List all lines of the data containing the word "will".

── EXERCISE INPUT

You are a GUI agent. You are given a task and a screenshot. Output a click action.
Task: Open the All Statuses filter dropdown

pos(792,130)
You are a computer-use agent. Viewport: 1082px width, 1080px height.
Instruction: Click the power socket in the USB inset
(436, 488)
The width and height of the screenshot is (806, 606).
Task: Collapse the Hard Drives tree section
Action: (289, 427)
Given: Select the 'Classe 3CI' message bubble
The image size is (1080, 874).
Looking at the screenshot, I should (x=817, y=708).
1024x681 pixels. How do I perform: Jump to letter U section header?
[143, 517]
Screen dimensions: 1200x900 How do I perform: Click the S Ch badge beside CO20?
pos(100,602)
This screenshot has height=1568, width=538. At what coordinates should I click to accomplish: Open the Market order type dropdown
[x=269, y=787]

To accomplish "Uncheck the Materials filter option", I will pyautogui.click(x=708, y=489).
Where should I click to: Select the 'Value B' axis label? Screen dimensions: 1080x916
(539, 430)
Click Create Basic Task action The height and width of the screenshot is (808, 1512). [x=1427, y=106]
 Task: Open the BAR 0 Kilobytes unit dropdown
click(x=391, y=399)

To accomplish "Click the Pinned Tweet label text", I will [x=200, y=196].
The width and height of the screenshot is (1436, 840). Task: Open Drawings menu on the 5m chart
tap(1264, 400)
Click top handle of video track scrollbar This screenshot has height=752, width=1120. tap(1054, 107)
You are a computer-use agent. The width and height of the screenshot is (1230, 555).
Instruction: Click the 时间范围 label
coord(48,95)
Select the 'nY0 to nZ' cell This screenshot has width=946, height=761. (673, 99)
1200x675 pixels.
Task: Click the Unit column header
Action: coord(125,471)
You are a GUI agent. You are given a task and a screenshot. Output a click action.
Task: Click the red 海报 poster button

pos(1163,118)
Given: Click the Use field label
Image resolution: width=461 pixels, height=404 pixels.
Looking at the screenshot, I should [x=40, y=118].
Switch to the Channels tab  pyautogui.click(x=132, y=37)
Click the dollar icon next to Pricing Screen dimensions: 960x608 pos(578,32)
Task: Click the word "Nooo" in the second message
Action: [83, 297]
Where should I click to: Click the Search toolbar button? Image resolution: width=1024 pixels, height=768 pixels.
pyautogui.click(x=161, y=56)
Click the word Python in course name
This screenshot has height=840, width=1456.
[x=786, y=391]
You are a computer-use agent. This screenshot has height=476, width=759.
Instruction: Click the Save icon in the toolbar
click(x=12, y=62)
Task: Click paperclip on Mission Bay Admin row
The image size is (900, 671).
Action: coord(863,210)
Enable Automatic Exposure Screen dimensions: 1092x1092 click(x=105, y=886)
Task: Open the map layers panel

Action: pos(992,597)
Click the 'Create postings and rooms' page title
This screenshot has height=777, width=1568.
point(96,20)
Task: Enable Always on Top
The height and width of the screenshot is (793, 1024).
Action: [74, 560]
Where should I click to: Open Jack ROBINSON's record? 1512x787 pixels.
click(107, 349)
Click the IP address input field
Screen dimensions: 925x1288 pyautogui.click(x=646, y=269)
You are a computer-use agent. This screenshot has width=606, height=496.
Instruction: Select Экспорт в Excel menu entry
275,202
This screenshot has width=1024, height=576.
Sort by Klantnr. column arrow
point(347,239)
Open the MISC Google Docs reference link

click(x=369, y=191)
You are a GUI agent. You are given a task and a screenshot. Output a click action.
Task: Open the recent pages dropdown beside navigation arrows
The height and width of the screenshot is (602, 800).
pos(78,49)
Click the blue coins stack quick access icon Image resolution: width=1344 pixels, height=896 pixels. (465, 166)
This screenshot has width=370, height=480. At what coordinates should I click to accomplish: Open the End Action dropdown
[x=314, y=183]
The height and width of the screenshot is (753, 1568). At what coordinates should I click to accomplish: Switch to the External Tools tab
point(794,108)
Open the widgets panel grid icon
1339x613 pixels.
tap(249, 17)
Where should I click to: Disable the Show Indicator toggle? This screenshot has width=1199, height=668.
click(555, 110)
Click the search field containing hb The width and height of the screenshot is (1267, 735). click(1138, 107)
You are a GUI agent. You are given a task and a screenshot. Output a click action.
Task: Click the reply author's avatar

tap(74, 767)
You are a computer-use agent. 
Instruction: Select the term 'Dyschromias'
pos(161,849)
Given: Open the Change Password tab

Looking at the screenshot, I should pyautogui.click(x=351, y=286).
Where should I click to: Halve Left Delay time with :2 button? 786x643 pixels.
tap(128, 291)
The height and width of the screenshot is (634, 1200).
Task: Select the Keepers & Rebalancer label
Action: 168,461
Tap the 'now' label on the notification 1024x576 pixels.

────

▸ **OUTPUT FOR THIS TASK**
To accomplish "Uncheck the Materials filter option", I will pyautogui.click(x=708, y=489).
To accomplish "Click the Pinned Tweet label text", I will [x=200, y=196].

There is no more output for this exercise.